The nCap Defendants had an obligation to supplement their initial disclosures under Rule 26(e) by providing this damage computation long before filing their trial brief. Rule 26(a)(1) imposes an affirmative obligation upon parties to provide certain information "without awaiting a discovery request."17 This last quoted phrase emphasizes the purpose of initial disclosures, which "imposes on parties a duty to disclose . . . certain basic information that is needed in most cases to prepare for trial or make an informed decision about settlement."18 These disclosures are "the functional equivalent of court-ordered interrogatories," that are intended "to accelerate the exchange of basic information . . . and the rule should be applied in a manner to achieve these objectives."19 Because this clear auto-disclosure obligation exists, a party who fails to make the requisite disclosures cannot argue that its failure should be excused because the other party failed to ask the right discovery questions.
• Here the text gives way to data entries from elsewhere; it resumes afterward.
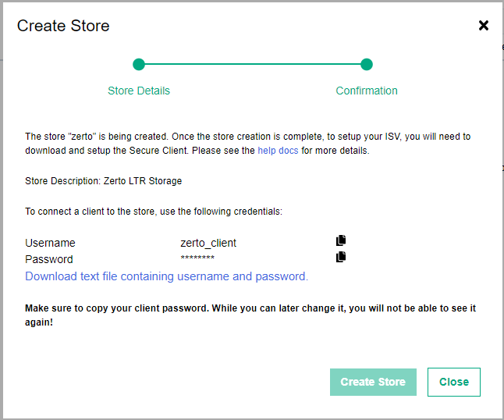The image size is (504, 420).
Task: Click the 'To connect a client' instruction text
Action: coord(154,212)
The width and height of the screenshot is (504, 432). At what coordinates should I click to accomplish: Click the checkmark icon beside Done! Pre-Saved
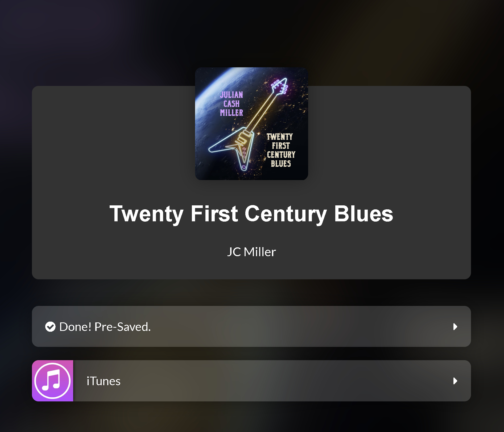pos(50,327)
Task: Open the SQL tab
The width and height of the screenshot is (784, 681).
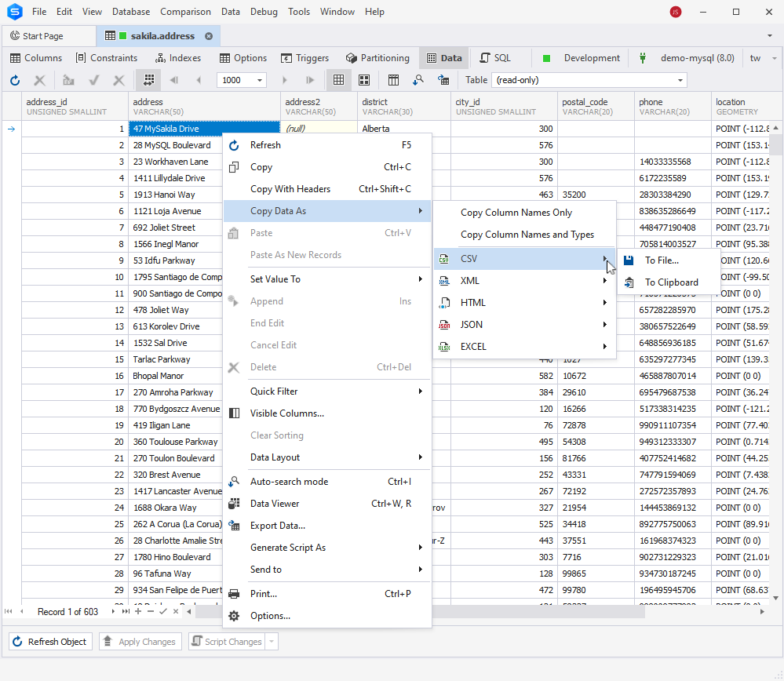Action: tap(495, 58)
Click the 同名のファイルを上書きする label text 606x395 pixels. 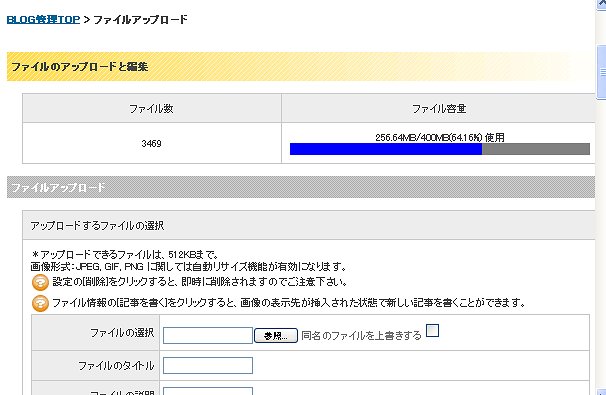tap(361, 335)
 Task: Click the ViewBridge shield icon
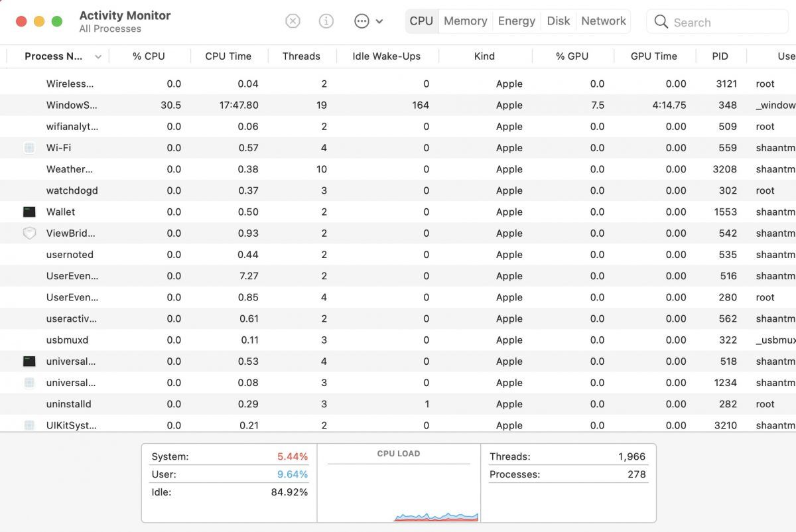29,233
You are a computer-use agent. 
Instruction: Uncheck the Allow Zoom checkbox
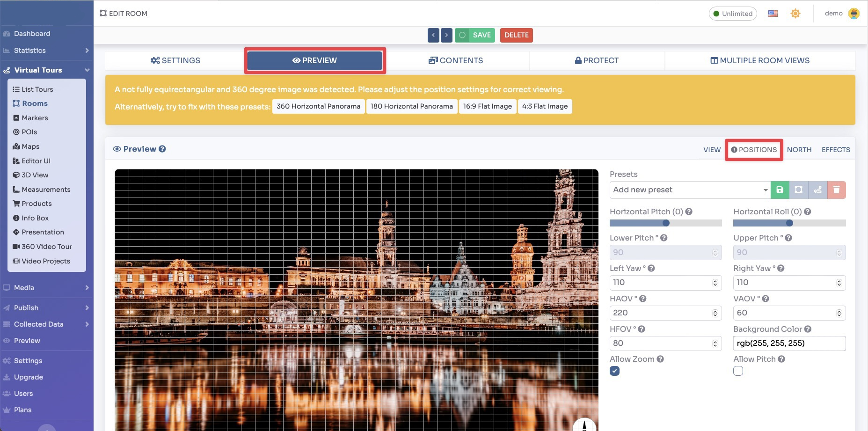(x=615, y=371)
The Rules Committee has effectively removed the natural human and attorney tendency to blame someone else.

These disclosure duties do not evaporate after the early exchange of initial disclosures. Rule 26(e) provides:

A party who has made a disclosure under Rule 26(a) . . . must supplement or correct its disclosure or response:
(A) in a timely manner if the party learns that in some material respect the disclosure or response is incomplete or incorrect, and if the additional or corrective information has not otherwise been made known to the other parties during the discovery process or in writing . . . .20

Thus, a party must supplement if: (1) the party made a disclosure under Rule 26(a); (2) the party later learns that its prior disclosure is incomplete or incorrect in a material way; and (3) the information necessary to complete the prior disclosure is not already known to the other party. Each issue is addressed below.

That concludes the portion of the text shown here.